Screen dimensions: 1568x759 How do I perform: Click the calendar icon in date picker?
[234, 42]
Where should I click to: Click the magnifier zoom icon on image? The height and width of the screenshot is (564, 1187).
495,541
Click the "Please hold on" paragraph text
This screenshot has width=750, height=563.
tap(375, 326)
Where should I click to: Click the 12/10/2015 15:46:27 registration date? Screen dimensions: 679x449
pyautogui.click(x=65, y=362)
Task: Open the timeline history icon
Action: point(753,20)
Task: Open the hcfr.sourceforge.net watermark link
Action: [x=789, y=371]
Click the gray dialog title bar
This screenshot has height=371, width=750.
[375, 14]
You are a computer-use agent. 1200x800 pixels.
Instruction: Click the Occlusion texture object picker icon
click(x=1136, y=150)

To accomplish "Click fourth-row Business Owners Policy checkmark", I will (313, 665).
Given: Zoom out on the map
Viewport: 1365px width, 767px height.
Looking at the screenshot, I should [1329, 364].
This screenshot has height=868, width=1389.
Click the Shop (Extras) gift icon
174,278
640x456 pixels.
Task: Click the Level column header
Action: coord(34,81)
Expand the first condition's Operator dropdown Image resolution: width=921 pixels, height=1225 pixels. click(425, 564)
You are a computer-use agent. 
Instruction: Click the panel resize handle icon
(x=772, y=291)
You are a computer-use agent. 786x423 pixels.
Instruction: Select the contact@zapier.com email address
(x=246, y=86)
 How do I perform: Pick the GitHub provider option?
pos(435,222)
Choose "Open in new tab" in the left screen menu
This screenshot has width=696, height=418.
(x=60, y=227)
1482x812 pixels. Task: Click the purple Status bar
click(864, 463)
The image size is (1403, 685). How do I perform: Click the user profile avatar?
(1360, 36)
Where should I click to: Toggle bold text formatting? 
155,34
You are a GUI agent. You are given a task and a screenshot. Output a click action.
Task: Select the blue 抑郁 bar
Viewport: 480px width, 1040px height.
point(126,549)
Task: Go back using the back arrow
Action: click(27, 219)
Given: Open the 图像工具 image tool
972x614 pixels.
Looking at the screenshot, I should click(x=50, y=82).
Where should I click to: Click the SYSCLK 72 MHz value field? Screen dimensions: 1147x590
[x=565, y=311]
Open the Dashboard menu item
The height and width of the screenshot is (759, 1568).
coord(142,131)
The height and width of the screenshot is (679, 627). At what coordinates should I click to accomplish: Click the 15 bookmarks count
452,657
------------------------------
■ **STATED GOAL**
Report every line in the rows above that contains the string "pixels", copying each line in full.

■ **REPLY TO THE TASK**
You are a computer-use agent. 1200x800 pixels.
640x456 pixels.
Expand the first condition's Operator dropdown Image resolution: width=921 pixels, height=1225 pixels. click(425, 564)
You are a computer-use agent. 786x423 pixels.
1482x812 pixels. Task: Click the purple Status bar
972x614 pixels.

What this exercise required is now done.